Too much service
September 9, 2010 4:44 AM   Subscribe

WhatsTheWord filter: a service offering more than you want causes you not to want the service at all?

I need help finding a word for a common scenario I see a lot.

Imagine for a moment that you have a gym membership, but you want to learn karate with a private teacher. He's expensive, so you look at other options. Another gym nearby offers group karate lessons, your gym doesn't (and won't). You'd really like to join that other gym, but there's a problem: you don't want to pay twice two be a member of two gyms, and you don't want to leave your current gym.

The key part here is that if the second gym was offering only group karate lessons for the money, everything would be fine and you'd be happy. If you could pretend that the second gym only offered karate lessons, everything would also be fine. But the second gym _is_ also a gym. And that's the problem.

I'd like to know if there is a word or phrase for this particular situation, and if there is perhaps a list of these sort of scenarios somewhere.
posted by devnull to Society & Culture (10 answers total) 1 user marked this as a favorite
 
Feature creep.
posted by MonkeyToes at 4:54 AM on September 9, 2010


I don't know a word for it, but I imagine a popular scenario involves cellphones. You want to buy a cellphone that is just a phone, but it's almost impossible to do so these days(smartphones, gps, texting, data, etc.), so you just stick with your good old land line.
posted by Grither at 4:55 AM on September 9, 2010


Featuritis.

Google "featuritis curve". For instance this example is close to what you describe.
posted by multivalent at 4:58 AM on September 9, 2010


It's duplication of features and expense. And it happens when you get locked in.

The purpose of locking in is just that - knowing that at some point people's attitudes, needs etc change. But as the business you're ok in the short term because they're locked in.

The locking in can be overt (e.g. a subscription) or covert (e.g. the cost of buying a new car or the inconvenience of moving bank accounts).
posted by MuffinMan at 5:01 AM on September 9, 2010 [1 favorite]


overkill, maybe? I'm not sure you can state both "offers more than you want/need" and "thus causes you to not want it" in a single English-language word.
posted by drlith at 5:13 AM on September 9, 2010


A microeconomist would call it price discrimination. Maybe second-degree price discrimination or a two-part tariff, to be more specific. Someone who paid more attention in intermediate microeconomics class could probably give a more detailed answer or even cite a paper about this type of pricing strategy.
posted by mullacc at 5:23 AM on September 9, 2010


In the Innovator's Solution, I think Christensen called this over-serving the market. He used the example of going to a hospital and waiting 5 hours just to get your kid's ears checked. The solution was those clinics that are now coming out in grocery stores.
posted by jasonhong at 5:46 AM on September 9, 2010


I just call it anxiety of choice - Here is a relevant article.
posted by Dmenet at 11:36 AM on September 9, 2010


Response by poster: A follow up: thanks for all the replies.

I think I could have worded my question better.
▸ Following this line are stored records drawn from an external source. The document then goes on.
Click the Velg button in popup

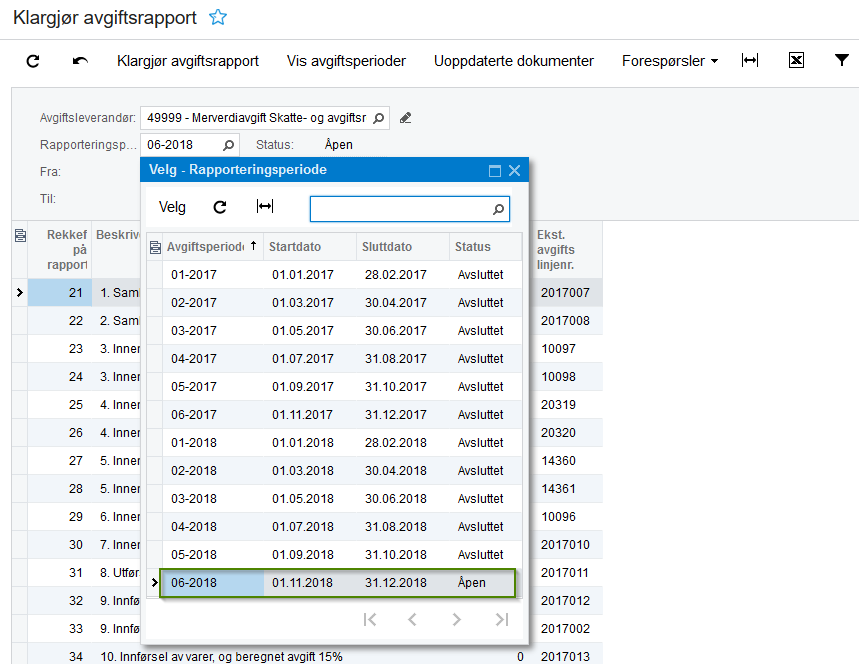coord(172,207)
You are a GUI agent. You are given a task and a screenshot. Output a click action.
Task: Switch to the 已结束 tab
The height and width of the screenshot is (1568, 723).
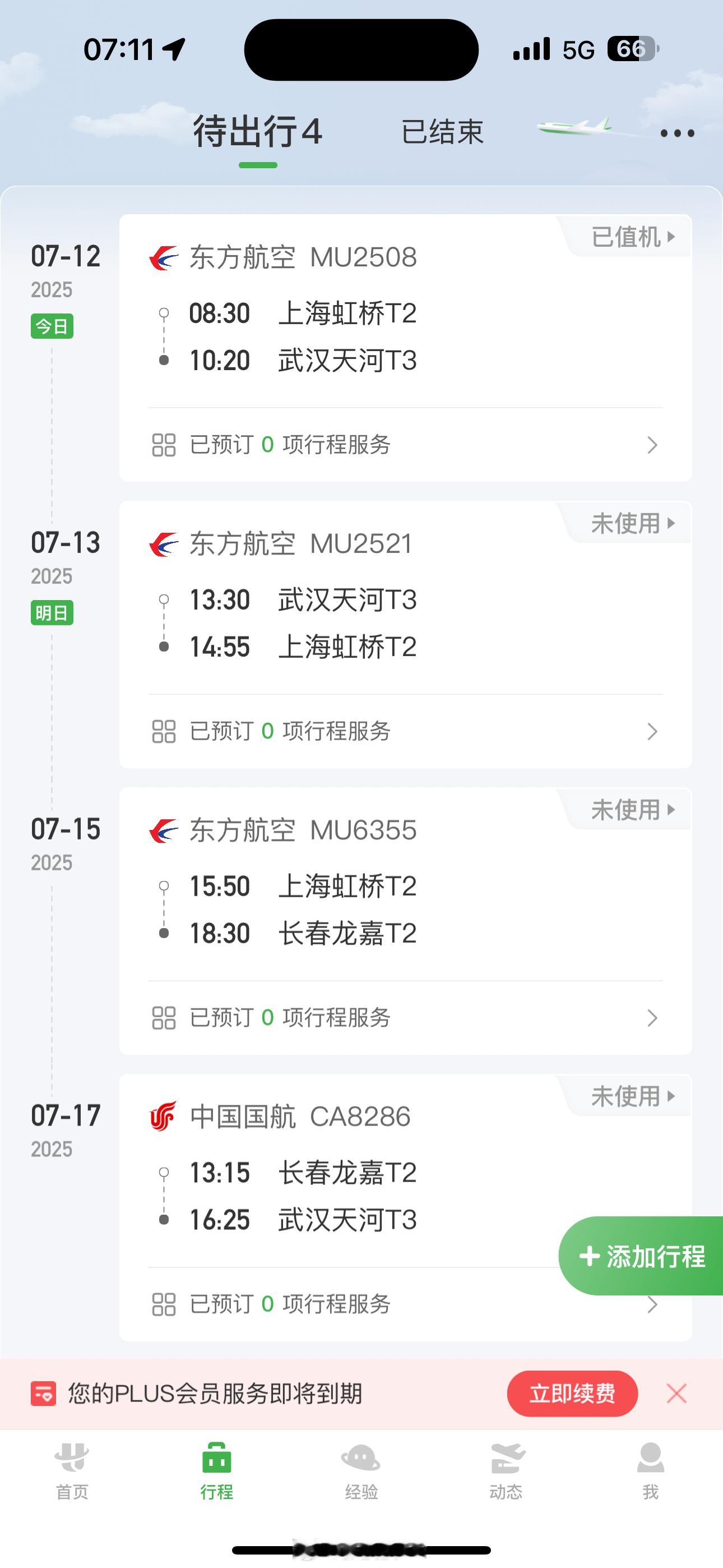(x=442, y=132)
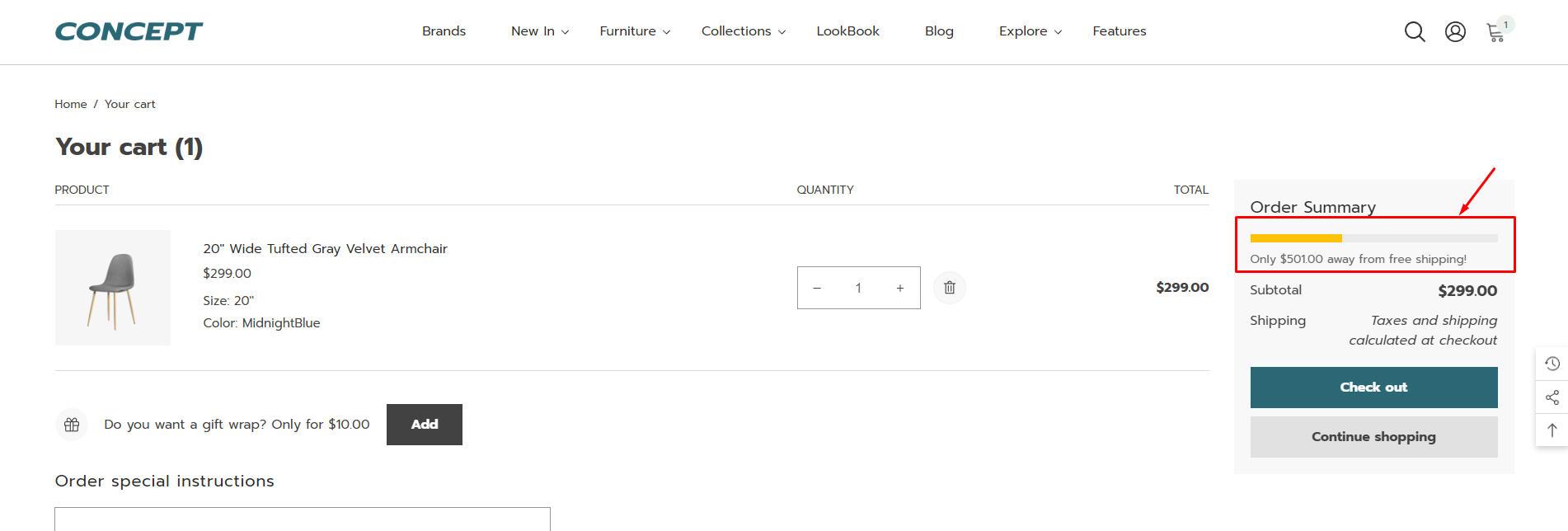The width and height of the screenshot is (1568, 531).
Task: Increase armchair quantity with plus
Action: (x=900, y=288)
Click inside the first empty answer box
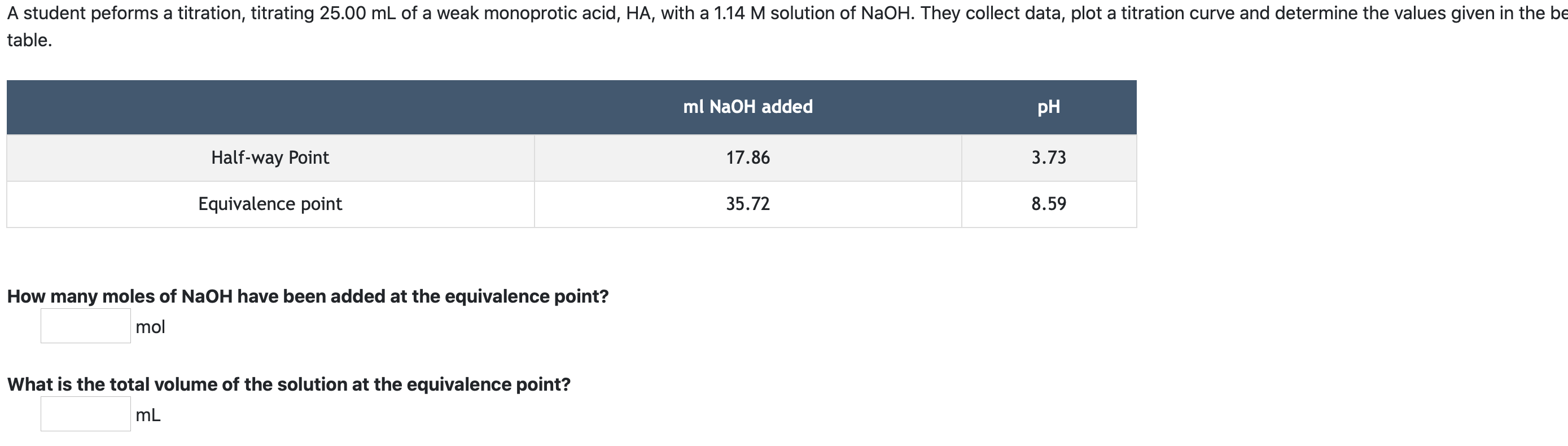The image size is (1568, 446). click(85, 327)
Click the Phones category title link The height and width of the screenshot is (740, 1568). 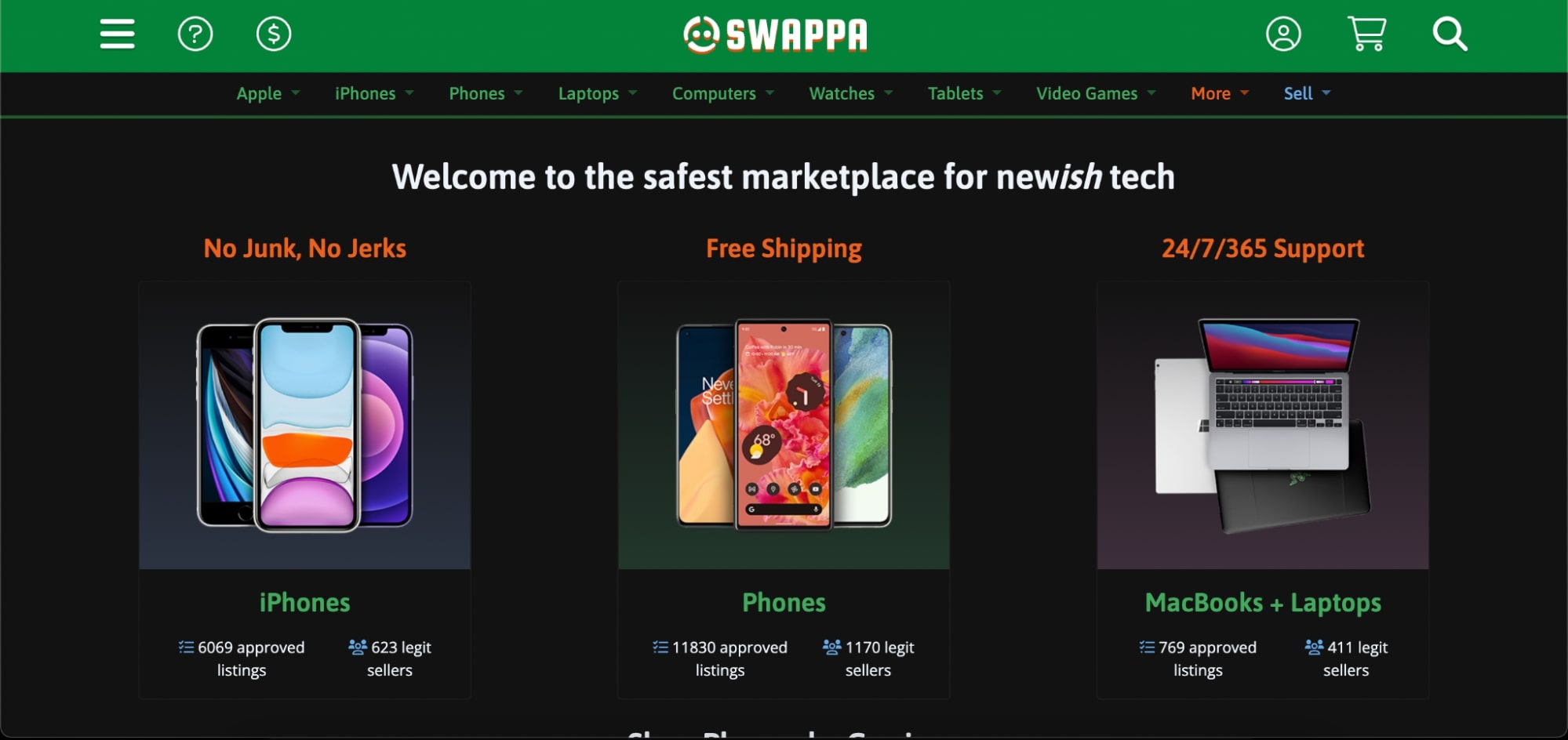(x=784, y=602)
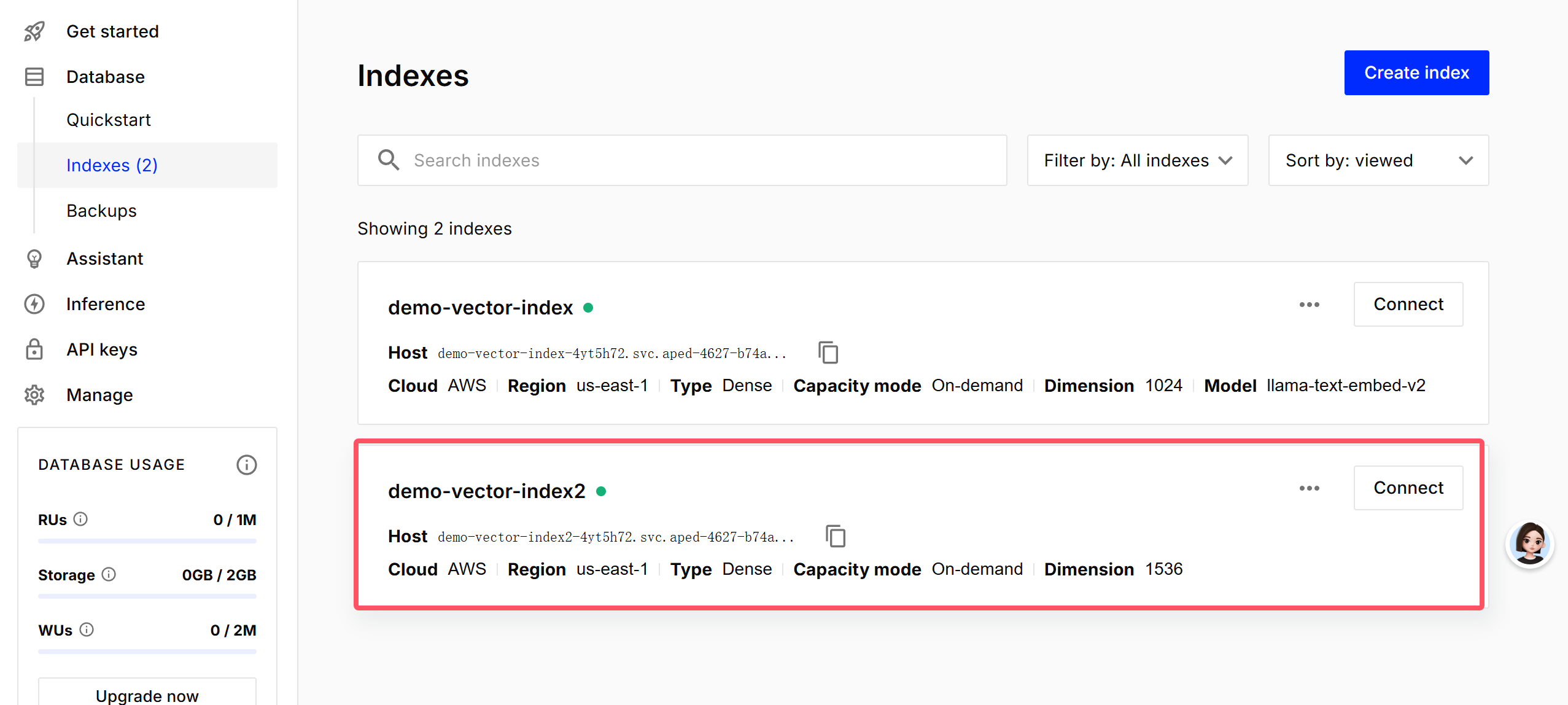Screen dimensions: 1568x705
Task: Copy the demo-vector-index2 host address
Action: coord(835,536)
I was looking for the angle of this person's perfect solution being met, albeit with extras, but from the psychological point of view: what is the psychological word or phrase for this?
posted by devnull at 10:25 AM on October 11, 2010


Best answer: Donald A. Norman's "The Design of Everyday Things" has several relevant sections about the frustration response to creeping featurism. He has another book coming out this month, called "Living With Complexity"--I know nothing about it, but it sounds like it might address your question. If anyone has the answer to the psychological response to design problems, Norman does (somewhere).